Show de salsa y festejo en el Centenario…
El diamante en bruto se
convirtió en el Diamante con mayúsculas que triunfó en canchas de América y
Europa. Su prueba de fuego la absolvió con grado de excelencia en el Centenario
de Montevideo, en las clasificatorias para el Mundial de España 82. Ese estadio
era un hervidero de fanáticos orientales que imaginaban que su cuadro iba a
arrollar a los peruanos. Máspoli era el DT de los charrúas y conocía a los
peloteros cholos por haber entrenado aquí al Defensor Lima.
—Aquí los vamos a ahogar –dijo
don Roque Gastón –. Muchachos, les metemos un par de patadas y nos los comemos
en asado.
Pero en el Perú estaban
Chumpitaz, Cueto, Velásquez, Panadero, el chibolo Duarte, La Rosa, el Ciego
Oblitas. El team de Tim más que cuadro era un mural con la moral al tope, cuyos
integrantes estaban curados del susto.
Aquella tarde Uribe los puso
de vuelta y media; aplicó su fulbito en cancha grande e hizo paredes sin
plomada ni escuadra. Le salieron todas las huachas, las cucharitas, los tacos,
las pisadas. Y además inventó otras: el paso de Chaplin, el del esqueleto, el
de Michel Jackson y todos los del merengue, el festejo y la salsa dura,
coronando su actuación con un gol de zurda. La selección peruana ganó 2 a 1.

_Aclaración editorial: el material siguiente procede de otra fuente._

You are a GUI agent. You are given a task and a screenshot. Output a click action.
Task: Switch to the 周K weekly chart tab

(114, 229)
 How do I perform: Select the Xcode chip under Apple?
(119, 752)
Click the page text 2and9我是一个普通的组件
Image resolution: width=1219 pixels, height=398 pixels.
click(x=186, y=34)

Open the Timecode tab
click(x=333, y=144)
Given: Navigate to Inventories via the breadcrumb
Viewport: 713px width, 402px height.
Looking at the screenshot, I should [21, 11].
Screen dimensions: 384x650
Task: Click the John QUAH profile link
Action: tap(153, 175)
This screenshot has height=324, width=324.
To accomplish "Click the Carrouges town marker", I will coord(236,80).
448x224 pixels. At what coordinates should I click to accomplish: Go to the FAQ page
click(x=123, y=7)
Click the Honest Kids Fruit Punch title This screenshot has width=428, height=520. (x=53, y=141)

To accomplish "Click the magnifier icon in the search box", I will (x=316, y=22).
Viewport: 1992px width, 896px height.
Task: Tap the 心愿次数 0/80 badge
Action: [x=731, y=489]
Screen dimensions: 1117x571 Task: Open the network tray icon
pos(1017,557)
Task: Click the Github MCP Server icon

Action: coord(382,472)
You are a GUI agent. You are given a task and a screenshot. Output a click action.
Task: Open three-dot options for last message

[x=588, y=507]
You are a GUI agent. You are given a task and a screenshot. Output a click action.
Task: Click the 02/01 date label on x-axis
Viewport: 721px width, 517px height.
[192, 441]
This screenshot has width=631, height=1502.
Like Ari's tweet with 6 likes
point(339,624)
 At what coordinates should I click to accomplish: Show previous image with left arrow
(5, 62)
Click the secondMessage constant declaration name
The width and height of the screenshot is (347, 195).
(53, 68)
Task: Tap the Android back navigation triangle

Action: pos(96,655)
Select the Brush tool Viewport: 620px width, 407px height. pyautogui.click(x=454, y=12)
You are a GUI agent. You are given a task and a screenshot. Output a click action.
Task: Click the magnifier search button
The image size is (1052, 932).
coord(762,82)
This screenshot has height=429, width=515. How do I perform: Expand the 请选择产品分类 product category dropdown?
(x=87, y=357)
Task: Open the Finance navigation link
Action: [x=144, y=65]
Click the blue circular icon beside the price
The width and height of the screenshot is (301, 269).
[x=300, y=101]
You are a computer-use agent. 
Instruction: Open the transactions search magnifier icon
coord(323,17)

Fue un baile total en el cual todos los jugadores peruanos limaron las garras
de los troncos uruguayos que quedaron sembrados hasta que echaron raíces y les
brotaron ramas.
Entre los tres mejores de América…
A Julio César se le ha
acusado — y se le sigue acusando — de muchas cosas: de terco, de caprichoso, etc. (añada los
etcéteras que quiera), pero —por más que pataleen los envidiosos de siempre— no
se podrá negar que el Diamante Negro figura en el cuadro de honor de los
mejores 10 con la divisa color cielo del Sporting Cristal, de los seleccionados
peruanos de todos los tiempos, y para no ser menos, en el cuadro de los tres
mejores jugadores de América al lado de Zico y Maradona. Casi nada.